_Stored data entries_
↓↓↓
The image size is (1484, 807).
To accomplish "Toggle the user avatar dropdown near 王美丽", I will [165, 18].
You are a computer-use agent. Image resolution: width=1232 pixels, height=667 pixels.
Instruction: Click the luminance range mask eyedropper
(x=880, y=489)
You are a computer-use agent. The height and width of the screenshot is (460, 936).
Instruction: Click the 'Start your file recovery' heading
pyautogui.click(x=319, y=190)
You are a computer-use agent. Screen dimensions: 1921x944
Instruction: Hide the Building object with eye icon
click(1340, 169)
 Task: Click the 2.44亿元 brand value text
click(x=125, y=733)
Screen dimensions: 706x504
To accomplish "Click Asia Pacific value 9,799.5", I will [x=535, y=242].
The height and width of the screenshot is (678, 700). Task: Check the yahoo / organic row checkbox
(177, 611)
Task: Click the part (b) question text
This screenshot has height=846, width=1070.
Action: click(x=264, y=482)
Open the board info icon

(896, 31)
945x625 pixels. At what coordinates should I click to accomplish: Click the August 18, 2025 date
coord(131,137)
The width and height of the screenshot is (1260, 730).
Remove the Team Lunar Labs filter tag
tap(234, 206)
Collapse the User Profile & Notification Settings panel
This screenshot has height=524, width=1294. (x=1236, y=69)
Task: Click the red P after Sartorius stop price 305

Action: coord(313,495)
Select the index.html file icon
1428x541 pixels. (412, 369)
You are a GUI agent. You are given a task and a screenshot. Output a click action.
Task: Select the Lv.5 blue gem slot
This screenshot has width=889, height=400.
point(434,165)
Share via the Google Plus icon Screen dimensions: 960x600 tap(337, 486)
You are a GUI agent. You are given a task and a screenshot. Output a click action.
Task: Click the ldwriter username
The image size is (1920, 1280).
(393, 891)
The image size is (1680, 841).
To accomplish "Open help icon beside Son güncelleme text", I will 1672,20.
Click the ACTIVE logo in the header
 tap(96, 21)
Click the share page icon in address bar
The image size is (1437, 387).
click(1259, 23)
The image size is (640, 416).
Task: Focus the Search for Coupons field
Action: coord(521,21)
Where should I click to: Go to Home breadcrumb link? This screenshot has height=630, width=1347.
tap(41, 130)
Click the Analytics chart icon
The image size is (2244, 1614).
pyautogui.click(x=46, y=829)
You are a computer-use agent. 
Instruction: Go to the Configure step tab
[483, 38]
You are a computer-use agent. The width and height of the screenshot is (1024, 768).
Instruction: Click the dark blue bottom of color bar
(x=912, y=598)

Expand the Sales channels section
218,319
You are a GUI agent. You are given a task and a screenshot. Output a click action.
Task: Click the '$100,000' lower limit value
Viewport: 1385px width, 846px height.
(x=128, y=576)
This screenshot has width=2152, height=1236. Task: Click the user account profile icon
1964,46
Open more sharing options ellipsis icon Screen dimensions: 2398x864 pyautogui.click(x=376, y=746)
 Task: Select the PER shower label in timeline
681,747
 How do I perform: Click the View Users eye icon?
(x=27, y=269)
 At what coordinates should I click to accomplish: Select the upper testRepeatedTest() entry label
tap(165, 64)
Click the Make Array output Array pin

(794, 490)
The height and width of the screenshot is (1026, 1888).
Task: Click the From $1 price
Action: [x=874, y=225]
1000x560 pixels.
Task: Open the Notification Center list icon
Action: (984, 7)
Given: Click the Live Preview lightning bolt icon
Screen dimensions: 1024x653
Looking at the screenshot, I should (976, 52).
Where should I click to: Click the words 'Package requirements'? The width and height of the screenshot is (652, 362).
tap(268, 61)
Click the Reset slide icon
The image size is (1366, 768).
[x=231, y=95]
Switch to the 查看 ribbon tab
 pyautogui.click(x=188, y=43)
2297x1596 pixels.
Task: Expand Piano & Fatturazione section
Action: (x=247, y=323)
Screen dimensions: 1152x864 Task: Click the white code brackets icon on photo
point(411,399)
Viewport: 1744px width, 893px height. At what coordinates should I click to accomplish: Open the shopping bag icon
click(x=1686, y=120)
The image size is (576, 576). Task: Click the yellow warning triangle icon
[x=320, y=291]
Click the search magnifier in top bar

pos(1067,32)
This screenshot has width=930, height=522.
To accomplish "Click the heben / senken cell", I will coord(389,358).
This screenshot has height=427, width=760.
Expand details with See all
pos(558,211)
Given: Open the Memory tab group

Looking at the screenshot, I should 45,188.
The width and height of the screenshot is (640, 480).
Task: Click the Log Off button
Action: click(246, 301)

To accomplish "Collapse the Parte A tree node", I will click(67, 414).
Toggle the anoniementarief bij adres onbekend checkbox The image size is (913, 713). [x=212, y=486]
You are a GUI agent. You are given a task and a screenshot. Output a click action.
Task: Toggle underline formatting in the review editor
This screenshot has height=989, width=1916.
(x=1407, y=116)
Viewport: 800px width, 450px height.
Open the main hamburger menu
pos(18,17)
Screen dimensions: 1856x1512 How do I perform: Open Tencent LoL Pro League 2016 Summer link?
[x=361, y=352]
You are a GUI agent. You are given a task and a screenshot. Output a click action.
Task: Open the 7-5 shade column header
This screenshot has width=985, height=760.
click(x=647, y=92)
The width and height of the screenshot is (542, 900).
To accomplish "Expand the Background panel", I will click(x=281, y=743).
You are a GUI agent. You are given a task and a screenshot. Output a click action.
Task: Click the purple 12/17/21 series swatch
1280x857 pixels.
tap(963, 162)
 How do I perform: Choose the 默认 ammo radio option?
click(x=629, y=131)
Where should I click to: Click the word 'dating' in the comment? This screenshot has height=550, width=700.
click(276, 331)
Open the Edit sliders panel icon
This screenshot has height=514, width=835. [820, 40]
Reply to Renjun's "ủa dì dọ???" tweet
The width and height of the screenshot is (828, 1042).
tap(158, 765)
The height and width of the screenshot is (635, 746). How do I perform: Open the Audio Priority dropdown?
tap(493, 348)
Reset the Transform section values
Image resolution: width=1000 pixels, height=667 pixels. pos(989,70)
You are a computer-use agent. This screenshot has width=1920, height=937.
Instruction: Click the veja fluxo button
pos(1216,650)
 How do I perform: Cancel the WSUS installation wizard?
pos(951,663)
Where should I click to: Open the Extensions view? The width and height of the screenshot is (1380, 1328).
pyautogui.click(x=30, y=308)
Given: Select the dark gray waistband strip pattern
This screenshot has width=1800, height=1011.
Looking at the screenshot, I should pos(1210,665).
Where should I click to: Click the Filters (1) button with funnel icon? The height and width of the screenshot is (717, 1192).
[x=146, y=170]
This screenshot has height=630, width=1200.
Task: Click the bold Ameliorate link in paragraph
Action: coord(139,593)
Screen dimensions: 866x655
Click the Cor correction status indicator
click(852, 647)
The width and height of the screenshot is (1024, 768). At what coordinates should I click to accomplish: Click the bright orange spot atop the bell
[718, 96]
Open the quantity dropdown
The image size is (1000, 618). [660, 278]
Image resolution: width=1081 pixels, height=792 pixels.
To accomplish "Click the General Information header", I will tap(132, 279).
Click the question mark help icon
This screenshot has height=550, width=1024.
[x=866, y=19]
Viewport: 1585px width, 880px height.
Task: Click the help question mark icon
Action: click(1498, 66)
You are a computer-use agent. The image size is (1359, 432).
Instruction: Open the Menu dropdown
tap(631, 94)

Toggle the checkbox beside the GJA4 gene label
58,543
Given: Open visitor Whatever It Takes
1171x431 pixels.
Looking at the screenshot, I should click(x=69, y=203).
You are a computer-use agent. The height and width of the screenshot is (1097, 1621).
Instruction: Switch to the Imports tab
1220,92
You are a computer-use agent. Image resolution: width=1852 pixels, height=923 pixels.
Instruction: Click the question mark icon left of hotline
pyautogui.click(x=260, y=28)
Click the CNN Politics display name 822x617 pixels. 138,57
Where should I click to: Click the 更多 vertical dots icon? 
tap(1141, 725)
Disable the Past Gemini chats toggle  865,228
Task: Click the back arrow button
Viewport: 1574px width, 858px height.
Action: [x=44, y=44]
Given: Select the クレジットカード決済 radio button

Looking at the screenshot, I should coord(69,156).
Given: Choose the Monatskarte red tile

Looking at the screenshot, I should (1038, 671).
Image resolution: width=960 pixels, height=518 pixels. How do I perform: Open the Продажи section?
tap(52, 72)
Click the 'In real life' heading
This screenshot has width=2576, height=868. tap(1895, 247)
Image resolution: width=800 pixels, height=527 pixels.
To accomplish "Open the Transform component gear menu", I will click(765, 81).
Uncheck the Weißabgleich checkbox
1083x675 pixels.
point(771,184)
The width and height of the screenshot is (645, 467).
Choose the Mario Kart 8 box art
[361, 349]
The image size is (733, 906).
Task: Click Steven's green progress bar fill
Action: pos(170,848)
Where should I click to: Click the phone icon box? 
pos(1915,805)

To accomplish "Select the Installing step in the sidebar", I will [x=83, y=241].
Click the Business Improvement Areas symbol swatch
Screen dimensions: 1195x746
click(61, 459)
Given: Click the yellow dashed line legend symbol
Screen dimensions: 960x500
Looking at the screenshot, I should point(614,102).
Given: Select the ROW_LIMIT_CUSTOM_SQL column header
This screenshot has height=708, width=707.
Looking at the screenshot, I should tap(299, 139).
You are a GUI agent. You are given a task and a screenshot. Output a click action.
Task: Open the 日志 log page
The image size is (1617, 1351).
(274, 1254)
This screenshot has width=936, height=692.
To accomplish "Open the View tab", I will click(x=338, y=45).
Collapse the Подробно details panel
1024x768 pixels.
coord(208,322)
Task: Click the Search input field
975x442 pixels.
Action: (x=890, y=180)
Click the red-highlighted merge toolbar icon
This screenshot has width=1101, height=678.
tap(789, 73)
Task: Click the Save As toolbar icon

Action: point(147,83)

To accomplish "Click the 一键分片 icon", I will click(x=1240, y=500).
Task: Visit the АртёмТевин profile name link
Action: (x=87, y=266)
↑↑↑
_Your task_
An exact copy of the lines above, from the one containing "Task: Click the purple 12/17/21 series swatch" through the one containing "You are a computer-use agent. This", is the whole of the answer.

_Task solution_
Task: Click the purple 12/17/21 series swatch
1280x857 pixels.
tap(963, 162)
 How do I perform: Choose the 默认 ammo radio option?
click(x=629, y=131)
Where should I click to: Click the word 'dating' in the comment? This screenshot has height=550, width=700.
click(276, 331)
Open the Edit sliders panel icon
This screenshot has height=514, width=835. [820, 40]
Reply to Renjun's "ủa dì dọ???" tweet
The width and height of the screenshot is (828, 1042).
tap(158, 765)
The height and width of the screenshot is (635, 746). How do I perform: Open the Audio Priority dropdown?
tap(493, 348)
Reset the Transform section values
Image resolution: width=1000 pixels, height=667 pixels. pos(989,70)
You are a computer-use agent. This screenshot has width=1920, height=937.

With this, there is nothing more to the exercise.